*** Opening of INPUT ***
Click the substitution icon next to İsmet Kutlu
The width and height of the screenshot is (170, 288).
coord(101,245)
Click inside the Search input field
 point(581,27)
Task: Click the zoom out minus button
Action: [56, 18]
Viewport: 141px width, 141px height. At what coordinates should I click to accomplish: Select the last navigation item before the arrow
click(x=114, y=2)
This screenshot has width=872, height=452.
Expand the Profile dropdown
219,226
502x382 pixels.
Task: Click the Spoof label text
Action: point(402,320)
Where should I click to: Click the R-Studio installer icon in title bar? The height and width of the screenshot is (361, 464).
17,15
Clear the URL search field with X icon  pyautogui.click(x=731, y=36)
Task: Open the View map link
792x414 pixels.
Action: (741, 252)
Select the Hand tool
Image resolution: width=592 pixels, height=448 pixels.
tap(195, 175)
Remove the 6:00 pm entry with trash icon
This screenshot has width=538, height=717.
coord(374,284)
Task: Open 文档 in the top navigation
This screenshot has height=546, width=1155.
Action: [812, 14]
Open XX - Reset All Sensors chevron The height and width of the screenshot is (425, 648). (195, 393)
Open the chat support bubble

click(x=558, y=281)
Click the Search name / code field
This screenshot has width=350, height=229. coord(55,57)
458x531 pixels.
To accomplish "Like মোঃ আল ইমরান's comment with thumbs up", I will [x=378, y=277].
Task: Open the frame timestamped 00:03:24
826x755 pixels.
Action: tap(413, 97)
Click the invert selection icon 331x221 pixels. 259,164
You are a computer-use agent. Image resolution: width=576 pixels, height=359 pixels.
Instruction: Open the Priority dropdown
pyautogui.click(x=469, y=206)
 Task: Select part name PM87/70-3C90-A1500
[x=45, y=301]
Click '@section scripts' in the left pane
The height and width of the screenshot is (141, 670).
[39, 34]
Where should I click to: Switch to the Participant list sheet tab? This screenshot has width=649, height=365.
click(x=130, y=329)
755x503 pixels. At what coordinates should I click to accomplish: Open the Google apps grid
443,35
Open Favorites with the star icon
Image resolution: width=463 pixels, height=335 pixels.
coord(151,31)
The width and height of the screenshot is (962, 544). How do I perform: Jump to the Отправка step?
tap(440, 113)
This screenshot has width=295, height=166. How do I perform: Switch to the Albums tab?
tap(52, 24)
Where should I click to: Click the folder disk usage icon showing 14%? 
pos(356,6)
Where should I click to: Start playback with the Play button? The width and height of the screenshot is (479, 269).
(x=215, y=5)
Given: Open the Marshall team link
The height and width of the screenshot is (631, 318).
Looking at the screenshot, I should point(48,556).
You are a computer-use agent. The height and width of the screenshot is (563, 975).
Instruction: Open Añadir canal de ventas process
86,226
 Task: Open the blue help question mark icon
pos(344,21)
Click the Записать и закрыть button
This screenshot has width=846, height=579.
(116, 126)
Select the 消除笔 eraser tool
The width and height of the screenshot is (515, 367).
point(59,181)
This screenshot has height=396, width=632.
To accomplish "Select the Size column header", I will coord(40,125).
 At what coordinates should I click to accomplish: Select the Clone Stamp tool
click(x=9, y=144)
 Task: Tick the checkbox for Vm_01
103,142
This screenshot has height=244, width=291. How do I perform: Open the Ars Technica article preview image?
*** Close of INPUT ***
• _ASSIGNMENT_
Set down all of the lines above without altering a word.

• _EXERCISE SOLUTION_
Click the substitution icon next to İsmet Kutlu
The width and height of the screenshot is (170, 288).
coord(101,245)
Click inside the Search input field
 point(581,27)
Task: Click the zoom out minus button
Action: [56, 18]
Viewport: 141px width, 141px height. At what coordinates should I click to accomplish: Select the last navigation item before the arrow
click(x=114, y=2)
This screenshot has width=872, height=452.
Expand the Profile dropdown
219,226
502x382 pixels.
Task: Click the Spoof label text
Action: point(402,320)
Where should I click to: Click the R-Studio installer icon in title bar? The height and width of the screenshot is (361, 464).
17,15
Clear the URL search field with X icon  pyautogui.click(x=731, y=36)
Task: Open the View map link
792x414 pixels.
Action: (741, 252)
Select the Hand tool
Image resolution: width=592 pixels, height=448 pixels.
tap(195, 175)
Remove the 6:00 pm entry with trash icon
This screenshot has width=538, height=717.
coord(374,284)
Task: Open 文档 in the top navigation
This screenshot has height=546, width=1155.
Action: [812, 14]
Open XX - Reset All Sensors chevron The height and width of the screenshot is (425, 648). (195, 393)
Open the chat support bubble

click(x=558, y=281)
Click the Search name / code field
This screenshot has width=350, height=229. coord(55,57)
458x531 pixels.
To accomplish "Like মোঃ আল ইমরান's comment with thumbs up", I will [x=378, y=277].
Task: Open the frame timestamped 00:03:24
826x755 pixels.
Action: tap(413, 97)
Click the invert selection icon 331x221 pixels. 259,164
You are a computer-use agent. Image resolution: width=576 pixels, height=359 pixels.
Instruction: Open the Priority dropdown
pyautogui.click(x=469, y=206)
 Task: Select part name PM87/70-3C90-A1500
[x=45, y=301]
Click '@section scripts' in the left pane
The height and width of the screenshot is (141, 670).
[39, 34]
Where should I click to: Switch to the Participant list sheet tab? This screenshot has width=649, height=365.
click(x=130, y=329)
755x503 pixels. At what coordinates should I click to accomplish: Open the Google apps grid
443,35
Open Favorites with the star icon
Image resolution: width=463 pixels, height=335 pixels.
coord(151,31)
The width and height of the screenshot is (962, 544). How do I perform: Jump to the Отправка step?
tap(440, 113)
This screenshot has width=295, height=166. How do I perform: Switch to the Albums tab?
tap(52, 24)
Where should I click to: Click the folder disk usage icon showing 14%? 
pos(356,6)
Where should I click to: Start playback with the Play button? The width and height of the screenshot is (479, 269).
(x=215, y=5)
Given: Open the Marshall team link
The height and width of the screenshot is (631, 318).
Looking at the screenshot, I should point(48,556).
You are a computer-use agent. The height and width of the screenshot is (563, 975).
Instruction: Open Añadir canal de ventas process
86,226
 Task: Open the blue help question mark icon
pos(344,21)
Click the Записать и закрыть button
This screenshot has width=846, height=579.
(116, 126)
Select the 消除笔 eraser tool
The width and height of the screenshot is (515, 367).
point(59,181)
This screenshot has height=396, width=632.
To accomplish "Select the Size column header", I will coord(40,125).
 At what coordinates should I click to accomplish: Select the Clone Stamp tool
click(x=9, y=144)
 Task: Tick the checkbox for Vm_01
103,142
This screenshot has height=244, width=291. How do I perform: Open the Ars Technica article preview image?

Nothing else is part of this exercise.